Someone who might need to go into care in the short term and who puts his cash or liquid assets into life policies might still be subject to the capital deprivation rules. However deprivation involving a change in the nature of the assets in the estate, rather than a disposal out of the estate to third parties, will be more difficult to show and presumably life assurance is a less inflammatory route to go than others.

Those who hold their investments through life assurance vehicles for tax or other reasons may find that in protecting their estates against exposure to care fees they have an added bonus. Those reaching later life, but where care is not imminent, may start to factor into their situations that investments held behind a life assurance product may potentially offer benefits.

One of the principal drawbacks, to such switching, is that any disposal to create liquidity to go into life assurance will potentially incur a CGT charge. Given that most care situations only arise after the first death, and that there is a CGT uplift on the first death, then that might be considered a prime time to consider such a switch.

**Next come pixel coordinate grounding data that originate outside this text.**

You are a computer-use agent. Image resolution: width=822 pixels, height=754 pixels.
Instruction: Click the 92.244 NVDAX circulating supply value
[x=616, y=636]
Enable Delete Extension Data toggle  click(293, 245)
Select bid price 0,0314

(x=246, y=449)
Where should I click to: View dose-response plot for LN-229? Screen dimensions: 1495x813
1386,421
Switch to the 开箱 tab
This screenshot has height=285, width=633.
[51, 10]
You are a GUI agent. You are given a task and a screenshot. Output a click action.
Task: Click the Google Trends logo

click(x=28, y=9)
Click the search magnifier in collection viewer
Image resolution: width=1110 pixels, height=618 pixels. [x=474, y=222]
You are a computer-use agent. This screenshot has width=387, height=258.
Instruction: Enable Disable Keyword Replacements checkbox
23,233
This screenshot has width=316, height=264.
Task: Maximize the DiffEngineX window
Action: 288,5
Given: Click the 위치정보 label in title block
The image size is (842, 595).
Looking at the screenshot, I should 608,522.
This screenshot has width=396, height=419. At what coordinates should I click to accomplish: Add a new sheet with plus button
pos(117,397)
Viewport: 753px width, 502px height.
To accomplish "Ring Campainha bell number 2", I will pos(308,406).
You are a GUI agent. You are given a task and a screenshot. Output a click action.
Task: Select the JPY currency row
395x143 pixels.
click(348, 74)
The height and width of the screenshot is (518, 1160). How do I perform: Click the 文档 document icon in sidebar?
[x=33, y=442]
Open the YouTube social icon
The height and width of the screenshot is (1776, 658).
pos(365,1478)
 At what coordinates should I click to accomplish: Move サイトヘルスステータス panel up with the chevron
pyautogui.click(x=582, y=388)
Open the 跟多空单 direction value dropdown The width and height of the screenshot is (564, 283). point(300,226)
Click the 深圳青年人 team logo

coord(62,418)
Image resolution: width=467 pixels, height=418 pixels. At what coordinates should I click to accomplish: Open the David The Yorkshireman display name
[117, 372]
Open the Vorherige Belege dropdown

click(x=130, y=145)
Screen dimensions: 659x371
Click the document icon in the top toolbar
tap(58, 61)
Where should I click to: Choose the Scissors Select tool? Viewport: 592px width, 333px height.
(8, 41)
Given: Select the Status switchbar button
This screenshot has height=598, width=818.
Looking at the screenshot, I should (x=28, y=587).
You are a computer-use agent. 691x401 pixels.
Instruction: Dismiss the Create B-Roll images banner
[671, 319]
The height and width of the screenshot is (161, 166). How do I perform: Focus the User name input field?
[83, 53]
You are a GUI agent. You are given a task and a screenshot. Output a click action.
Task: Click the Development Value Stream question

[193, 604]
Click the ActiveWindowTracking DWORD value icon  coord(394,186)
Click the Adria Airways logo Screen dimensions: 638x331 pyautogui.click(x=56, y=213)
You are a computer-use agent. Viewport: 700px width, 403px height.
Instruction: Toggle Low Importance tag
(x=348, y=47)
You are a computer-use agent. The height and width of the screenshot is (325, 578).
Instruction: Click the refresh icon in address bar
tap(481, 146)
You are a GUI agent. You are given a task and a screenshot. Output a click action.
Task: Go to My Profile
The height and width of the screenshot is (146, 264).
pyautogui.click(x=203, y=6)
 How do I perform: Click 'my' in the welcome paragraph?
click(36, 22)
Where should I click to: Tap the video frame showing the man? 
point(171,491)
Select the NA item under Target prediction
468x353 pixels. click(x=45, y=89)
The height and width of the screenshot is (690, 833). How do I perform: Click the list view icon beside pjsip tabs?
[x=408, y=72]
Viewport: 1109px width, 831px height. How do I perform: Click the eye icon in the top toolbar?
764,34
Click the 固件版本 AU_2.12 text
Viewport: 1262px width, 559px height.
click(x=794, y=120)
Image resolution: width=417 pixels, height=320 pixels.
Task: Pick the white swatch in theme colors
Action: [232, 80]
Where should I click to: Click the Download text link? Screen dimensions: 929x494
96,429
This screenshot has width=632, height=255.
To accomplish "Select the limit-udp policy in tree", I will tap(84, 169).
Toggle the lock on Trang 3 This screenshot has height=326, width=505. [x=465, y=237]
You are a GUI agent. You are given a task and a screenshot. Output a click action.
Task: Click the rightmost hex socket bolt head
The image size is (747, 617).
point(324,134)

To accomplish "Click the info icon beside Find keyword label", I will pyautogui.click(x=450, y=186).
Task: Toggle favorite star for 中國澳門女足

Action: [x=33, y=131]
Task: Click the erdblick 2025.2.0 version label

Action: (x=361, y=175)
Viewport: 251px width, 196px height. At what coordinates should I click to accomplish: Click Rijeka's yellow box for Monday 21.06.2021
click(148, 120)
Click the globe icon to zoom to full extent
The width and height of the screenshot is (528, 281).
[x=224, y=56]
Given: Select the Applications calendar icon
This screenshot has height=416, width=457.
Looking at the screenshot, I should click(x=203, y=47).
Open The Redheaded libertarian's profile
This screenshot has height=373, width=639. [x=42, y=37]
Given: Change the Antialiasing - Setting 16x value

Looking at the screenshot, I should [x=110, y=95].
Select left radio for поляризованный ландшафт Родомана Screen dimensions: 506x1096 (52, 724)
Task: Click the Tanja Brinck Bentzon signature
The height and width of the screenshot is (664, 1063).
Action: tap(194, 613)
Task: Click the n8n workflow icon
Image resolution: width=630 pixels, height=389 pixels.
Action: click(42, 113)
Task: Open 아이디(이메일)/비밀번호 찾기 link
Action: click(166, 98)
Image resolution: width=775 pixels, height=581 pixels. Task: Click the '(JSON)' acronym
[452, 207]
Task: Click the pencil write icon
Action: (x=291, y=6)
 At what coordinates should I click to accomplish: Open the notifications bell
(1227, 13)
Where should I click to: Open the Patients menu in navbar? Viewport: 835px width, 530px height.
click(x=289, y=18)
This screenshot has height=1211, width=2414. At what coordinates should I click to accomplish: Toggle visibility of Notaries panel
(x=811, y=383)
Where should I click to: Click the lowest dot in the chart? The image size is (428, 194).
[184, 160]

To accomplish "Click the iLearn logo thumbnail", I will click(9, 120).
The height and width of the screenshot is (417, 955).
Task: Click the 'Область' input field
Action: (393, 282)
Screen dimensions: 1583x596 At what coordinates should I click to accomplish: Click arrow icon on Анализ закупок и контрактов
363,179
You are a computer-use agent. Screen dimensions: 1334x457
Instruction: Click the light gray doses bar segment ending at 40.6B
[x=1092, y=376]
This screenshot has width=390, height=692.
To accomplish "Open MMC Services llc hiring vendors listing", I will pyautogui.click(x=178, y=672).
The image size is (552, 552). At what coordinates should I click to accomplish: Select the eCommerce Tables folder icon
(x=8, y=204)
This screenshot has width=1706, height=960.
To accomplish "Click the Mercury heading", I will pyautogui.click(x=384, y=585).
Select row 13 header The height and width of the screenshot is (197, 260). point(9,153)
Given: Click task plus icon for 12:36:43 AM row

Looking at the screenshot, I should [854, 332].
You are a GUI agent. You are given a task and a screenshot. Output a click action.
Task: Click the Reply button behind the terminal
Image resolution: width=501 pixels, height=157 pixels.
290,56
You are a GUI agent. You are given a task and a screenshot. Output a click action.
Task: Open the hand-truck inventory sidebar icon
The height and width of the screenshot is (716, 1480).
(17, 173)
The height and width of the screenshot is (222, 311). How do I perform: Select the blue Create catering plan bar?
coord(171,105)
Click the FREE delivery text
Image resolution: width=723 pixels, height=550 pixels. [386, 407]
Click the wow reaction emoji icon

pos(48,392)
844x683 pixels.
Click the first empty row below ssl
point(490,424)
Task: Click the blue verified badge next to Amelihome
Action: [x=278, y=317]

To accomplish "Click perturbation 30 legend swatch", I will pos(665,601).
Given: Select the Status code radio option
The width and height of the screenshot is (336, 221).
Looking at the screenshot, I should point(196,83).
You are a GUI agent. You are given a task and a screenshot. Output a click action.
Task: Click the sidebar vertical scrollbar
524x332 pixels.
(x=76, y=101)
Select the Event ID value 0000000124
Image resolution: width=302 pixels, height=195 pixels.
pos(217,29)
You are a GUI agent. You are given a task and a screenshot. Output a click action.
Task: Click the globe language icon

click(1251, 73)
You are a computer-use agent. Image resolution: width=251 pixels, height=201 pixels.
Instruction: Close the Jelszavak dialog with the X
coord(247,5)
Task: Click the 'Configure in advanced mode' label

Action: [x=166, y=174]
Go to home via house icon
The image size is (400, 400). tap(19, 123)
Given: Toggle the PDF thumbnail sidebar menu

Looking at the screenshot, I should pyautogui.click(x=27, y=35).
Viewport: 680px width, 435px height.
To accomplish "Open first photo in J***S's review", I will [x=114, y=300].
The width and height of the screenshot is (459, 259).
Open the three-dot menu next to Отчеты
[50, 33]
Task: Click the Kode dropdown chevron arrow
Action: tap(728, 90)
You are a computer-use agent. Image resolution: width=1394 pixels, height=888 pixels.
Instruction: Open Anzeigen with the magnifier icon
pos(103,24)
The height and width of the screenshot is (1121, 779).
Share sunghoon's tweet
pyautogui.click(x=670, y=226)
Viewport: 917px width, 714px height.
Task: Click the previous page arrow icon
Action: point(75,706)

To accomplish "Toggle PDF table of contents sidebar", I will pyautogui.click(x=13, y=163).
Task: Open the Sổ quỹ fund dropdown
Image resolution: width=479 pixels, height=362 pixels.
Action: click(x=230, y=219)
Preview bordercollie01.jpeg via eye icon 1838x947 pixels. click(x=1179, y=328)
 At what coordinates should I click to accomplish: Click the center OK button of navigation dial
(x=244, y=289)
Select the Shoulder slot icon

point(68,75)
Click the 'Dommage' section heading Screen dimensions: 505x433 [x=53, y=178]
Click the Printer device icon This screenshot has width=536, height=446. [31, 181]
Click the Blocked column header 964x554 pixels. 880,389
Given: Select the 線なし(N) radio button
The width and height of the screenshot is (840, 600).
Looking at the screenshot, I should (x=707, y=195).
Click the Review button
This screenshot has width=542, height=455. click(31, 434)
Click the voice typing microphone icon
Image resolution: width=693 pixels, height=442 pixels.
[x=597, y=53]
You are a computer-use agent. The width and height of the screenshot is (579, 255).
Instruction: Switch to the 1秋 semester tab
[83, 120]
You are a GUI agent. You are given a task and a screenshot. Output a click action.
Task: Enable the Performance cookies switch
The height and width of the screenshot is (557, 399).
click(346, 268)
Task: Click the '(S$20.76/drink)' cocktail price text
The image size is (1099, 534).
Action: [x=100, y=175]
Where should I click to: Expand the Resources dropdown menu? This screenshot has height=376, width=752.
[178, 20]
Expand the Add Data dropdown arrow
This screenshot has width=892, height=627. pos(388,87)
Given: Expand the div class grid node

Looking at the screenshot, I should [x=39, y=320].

The belt and braces approach to the sheltering of wealth behind life assurance products can be taken if the bond or other product is additionally held in a trust. This does seem to be

happening in practice, through discretionary trusts. Whether this does actually achieve anything, or whether each disposal/payment (one into insurance, and the other into trust) simply compound one another in the context of deprivation, it is hard to judge. In all situations, even where early life assurance is gone into on a non-aggressive basis well before the likelihood of entry into care, one has to be careful that the life assurance product really is a policy of life assurance. Certain "bond" products, contain no true life assurance content, but merely have the clothing of a life assurance policy and turn, in a loose sense, around the event of death. Or at least this was sometimes the case until recently. See generally Fuji Finance -v- Aetna Life Insurance [1994] IV All ER 1025. Possibly LAs would not be alive to this point, but in any event life offices seem increasingly to offer enhanced life cover in particular circumstances (albeit only at 101%) which ought to be sufficient to cure the point.

Long Term Care Insurance

Those looking at the matter well ahead may feel that the real solution is pure insurance to cover the cost of care. Products are starting to become available but until the Government' s recently announced proposals have been consulted on and take more shape, so the exact commitment and requirement is known, and the insurance market settles down around that, people possibly could be better advised awaiting the outcome. That will certainly match the natural disinclination of people to go this route.

Annuities

The value of the right to receive any income under an annuity (for which a market does exist) and the surrender value (if any) of an annuity are disregarded capital items, but the income from an annuity though does seem to come into the reckoning for financial assessment, as a capital item. It is hard to see that much can be done creatively with annuities, other than perhaps a capital-protected annuity entered into once the capital resources are otherwise down to £16,000 might go some way to ensuring an effective retention of £16,000 rather than £10,000 for inheritance.